Alfred became a member of Kappa Delta Alpha Fraternity, founded in New Paltz in 1896. In 1899 KDA merged with another local fraternity on campus, Alpha Pi Nu, founded in 1889, to form the Zeta chapter of the statewide Delphic Fraternity. Harcourt was elected its first chapter president. The fraternity sponsored literary lectures, political and social debates, and other social activities.
After graduating from the New Paltz Normal School, Harcourt went on to Columbia University where he met Donald Brace. The two went on to jobs in publishing firms, but later co-founded their own: Harcourt Brace and Company. The company became very successful over time, signing famous authors like George Orwell, Virginia Wolf, T.S. Eliot, cc. Cummings and Arthur C. Clark. Soon Harcourt Brace and Company became a leader in the publishing world. The company today is known as Harcourt Inc., an international publishing firm and a leader in the educational and academic publishing fields.
Alfred Harcourt retired in 1942 due to illness. He died on June 21, 1954 at the age of 73. His wife Ellen Knowles Harcourt founded the Alfred Harcourt Foundation in 1962. The Alfred Harcourt Foundation provides college scholarships to deserving students at various colleges and universities in the country.
The tributes to Alfred Harcourt recognized him as one of the great publishers of this century.
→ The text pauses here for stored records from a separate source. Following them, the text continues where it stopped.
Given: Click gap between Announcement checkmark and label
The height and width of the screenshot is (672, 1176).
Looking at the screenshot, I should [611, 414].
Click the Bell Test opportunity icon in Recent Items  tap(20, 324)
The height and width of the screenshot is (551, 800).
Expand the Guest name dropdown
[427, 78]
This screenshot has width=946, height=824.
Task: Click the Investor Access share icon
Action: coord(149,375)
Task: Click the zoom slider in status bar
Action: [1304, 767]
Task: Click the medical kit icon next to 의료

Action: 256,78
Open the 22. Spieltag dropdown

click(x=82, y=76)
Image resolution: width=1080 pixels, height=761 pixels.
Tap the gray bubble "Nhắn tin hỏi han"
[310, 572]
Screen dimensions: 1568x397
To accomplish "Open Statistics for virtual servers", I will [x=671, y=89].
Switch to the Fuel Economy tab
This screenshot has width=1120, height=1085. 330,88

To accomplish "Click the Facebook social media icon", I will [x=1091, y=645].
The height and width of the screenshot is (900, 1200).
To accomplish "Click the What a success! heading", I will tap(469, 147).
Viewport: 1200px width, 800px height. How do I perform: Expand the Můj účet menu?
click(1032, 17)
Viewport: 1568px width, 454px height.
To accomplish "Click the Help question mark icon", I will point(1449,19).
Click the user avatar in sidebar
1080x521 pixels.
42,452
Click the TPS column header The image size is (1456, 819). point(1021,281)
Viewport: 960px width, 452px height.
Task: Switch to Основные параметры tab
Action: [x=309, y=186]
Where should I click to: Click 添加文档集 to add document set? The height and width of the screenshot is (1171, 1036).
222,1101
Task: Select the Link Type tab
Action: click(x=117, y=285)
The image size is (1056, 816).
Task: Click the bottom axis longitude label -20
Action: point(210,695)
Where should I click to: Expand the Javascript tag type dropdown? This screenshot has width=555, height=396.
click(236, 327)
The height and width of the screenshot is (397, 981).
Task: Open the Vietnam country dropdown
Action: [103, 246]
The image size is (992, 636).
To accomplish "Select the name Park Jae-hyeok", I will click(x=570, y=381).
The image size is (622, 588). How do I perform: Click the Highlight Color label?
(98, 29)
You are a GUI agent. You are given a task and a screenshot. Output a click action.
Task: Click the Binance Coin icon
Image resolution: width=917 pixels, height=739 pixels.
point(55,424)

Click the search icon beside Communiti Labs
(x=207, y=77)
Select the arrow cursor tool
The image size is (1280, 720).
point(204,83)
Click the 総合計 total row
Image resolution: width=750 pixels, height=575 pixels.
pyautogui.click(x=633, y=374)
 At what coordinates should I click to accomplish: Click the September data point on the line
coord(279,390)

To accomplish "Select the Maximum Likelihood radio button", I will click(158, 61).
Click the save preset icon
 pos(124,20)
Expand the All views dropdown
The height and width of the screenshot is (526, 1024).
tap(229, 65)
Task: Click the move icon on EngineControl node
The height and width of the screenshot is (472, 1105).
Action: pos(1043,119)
Even today, five decades after his death, the company he founded is still known to others in the publishing industry simply by the name “Harcourt.”
“When I started Harcourt Brace and Company, I expected to have a lot of fun, and I hoped to build a sound, small business which would give me a decent living.” --- Alfred Harcourt
Sources:
In a Valley Fair: A History of the State University College of Education at New Paltz, by Elizabeth Lang and Robert Lang, New York, 1960.
The History of Harcourt Brace and Company: 75 Years of Publishing Excellence, by Harcourt, Inc., Orlando, Fl., 1994.
Image of Harcourt is part of the Sojourner Truth Library Historic Photograph Collection.